> EXERCISE REQUIREMENTS
Which of the lines below holds the string "computer"? Copy every line that does.

════

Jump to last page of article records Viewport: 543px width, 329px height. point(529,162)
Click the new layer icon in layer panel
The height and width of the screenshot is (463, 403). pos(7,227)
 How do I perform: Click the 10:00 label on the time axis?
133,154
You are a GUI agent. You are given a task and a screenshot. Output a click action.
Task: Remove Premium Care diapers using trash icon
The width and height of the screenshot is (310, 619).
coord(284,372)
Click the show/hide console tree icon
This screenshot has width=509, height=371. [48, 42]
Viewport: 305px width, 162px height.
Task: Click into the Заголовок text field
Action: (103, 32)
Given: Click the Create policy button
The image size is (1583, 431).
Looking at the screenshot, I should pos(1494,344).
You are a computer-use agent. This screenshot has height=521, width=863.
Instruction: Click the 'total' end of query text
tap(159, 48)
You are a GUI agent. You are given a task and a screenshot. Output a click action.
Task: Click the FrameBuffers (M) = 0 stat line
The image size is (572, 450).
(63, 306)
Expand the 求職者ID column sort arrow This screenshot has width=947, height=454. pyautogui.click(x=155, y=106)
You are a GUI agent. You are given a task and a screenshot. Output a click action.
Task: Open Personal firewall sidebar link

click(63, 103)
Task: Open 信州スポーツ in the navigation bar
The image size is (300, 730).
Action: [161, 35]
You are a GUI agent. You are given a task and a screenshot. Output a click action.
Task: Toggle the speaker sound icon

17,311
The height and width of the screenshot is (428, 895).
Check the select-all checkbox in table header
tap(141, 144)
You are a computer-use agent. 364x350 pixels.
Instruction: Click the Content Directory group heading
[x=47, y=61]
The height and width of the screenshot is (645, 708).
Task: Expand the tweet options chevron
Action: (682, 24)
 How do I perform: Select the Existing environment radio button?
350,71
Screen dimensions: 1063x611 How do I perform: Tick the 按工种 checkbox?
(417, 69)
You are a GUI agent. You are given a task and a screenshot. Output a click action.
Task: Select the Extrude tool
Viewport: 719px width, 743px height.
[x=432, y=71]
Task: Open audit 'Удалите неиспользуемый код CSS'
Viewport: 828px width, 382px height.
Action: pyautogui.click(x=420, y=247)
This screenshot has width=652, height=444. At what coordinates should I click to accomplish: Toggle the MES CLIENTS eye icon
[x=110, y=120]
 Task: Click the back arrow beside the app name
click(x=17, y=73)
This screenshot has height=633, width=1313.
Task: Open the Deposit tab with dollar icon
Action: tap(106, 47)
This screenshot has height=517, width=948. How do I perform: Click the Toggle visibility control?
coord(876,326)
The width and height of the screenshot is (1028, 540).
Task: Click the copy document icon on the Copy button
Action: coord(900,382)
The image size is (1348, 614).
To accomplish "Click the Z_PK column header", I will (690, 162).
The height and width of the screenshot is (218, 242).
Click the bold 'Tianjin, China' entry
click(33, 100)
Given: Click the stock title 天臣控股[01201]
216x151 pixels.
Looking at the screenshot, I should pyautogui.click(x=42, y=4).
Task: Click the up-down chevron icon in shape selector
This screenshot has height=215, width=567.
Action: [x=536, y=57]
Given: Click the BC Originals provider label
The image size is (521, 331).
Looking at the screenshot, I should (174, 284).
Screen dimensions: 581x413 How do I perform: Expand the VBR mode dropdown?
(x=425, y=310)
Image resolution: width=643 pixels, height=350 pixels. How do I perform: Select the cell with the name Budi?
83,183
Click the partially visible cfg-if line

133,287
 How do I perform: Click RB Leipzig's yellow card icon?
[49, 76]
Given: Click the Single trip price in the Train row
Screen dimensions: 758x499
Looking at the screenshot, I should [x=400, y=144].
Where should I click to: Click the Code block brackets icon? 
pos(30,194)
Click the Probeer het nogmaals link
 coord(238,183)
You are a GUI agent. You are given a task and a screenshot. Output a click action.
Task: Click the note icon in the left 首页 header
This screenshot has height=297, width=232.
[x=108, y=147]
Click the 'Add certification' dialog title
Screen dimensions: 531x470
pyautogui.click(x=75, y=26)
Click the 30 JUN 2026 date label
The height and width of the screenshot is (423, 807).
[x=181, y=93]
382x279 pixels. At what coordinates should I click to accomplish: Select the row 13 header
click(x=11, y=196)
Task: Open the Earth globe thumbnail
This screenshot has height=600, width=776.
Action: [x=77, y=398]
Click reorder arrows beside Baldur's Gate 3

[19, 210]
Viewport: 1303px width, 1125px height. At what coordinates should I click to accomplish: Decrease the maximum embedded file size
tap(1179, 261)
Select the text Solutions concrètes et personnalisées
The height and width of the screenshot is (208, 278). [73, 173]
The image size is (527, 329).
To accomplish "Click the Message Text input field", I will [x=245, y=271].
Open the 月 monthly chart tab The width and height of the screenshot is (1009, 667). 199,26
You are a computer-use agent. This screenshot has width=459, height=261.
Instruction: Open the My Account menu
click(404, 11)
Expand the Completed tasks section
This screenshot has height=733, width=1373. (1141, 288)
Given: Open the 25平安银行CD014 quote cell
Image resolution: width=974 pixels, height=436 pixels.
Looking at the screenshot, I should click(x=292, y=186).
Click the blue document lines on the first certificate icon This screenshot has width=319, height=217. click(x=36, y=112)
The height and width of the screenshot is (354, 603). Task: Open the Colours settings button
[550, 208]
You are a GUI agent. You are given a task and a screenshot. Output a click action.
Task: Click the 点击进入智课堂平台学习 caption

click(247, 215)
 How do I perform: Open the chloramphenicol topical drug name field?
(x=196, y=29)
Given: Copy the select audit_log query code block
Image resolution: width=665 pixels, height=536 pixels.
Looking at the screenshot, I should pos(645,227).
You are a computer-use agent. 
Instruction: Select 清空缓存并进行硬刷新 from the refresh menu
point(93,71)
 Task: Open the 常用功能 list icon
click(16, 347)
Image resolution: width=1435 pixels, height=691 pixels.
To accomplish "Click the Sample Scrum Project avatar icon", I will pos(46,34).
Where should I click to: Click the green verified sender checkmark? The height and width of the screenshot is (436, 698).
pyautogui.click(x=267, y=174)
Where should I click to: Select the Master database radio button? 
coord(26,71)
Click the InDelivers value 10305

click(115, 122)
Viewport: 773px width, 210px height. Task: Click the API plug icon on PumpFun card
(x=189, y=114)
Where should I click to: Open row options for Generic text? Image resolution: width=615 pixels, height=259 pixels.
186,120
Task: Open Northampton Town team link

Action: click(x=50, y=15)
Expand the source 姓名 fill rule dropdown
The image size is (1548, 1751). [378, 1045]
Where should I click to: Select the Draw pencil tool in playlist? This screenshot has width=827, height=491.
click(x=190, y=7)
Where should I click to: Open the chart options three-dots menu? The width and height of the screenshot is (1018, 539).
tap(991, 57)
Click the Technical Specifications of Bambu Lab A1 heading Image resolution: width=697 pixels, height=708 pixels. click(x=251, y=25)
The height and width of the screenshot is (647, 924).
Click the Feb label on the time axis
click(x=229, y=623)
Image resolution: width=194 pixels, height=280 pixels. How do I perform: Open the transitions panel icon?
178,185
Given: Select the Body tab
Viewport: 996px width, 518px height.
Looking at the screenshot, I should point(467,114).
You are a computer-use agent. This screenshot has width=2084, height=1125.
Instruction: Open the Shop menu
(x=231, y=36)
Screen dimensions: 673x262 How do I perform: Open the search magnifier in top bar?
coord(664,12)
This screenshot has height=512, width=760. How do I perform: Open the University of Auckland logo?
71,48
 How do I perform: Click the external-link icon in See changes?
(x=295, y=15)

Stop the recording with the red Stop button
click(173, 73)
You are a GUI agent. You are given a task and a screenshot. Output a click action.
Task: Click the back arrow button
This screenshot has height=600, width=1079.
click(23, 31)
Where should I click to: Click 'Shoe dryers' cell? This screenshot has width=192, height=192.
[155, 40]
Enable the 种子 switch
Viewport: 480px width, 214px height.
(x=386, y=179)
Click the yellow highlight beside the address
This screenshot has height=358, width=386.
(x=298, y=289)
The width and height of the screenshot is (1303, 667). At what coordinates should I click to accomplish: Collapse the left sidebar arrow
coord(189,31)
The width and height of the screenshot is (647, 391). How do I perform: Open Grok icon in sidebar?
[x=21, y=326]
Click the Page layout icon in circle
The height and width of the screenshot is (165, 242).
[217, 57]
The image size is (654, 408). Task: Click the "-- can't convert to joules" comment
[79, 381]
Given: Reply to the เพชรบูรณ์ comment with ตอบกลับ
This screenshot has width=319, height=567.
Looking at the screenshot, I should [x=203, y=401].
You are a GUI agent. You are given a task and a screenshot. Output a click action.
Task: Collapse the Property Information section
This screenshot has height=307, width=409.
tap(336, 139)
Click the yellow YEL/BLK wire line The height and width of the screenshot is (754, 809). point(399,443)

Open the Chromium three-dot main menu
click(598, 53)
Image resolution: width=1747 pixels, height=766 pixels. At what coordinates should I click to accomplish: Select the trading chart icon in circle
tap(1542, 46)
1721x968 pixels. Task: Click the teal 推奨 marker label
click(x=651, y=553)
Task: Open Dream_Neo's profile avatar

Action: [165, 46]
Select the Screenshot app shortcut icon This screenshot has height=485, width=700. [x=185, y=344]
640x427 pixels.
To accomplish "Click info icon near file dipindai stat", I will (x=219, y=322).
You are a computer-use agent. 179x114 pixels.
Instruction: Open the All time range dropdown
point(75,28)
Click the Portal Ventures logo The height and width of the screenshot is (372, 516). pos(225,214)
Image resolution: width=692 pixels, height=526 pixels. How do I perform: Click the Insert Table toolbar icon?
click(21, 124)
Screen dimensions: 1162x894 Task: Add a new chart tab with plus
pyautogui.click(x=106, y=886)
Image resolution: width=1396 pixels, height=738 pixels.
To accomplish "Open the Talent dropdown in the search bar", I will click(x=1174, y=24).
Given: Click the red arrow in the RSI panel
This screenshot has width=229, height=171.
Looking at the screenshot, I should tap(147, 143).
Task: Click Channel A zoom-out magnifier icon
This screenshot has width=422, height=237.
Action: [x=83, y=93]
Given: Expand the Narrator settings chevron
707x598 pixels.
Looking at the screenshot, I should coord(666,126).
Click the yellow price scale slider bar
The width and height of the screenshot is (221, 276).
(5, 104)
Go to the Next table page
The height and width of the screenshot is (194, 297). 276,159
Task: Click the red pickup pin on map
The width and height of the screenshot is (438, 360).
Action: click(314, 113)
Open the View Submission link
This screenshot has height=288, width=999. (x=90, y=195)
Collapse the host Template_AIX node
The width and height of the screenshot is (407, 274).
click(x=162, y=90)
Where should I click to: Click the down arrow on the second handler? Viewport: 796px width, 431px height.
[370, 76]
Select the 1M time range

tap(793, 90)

════

> WORKED SOLUTION
You are a computer-use agent. This screenshot has height=521, width=863.
You are a computer-use agent. 364x350 pixels.
You are a computer-use agent. This screenshot has width=459, height=261.
You are a computer-use agent. 
You are a computer-use agent. This screenshot has width=2084, height=1125.
You are a computer-use agent. 179x114 pixels.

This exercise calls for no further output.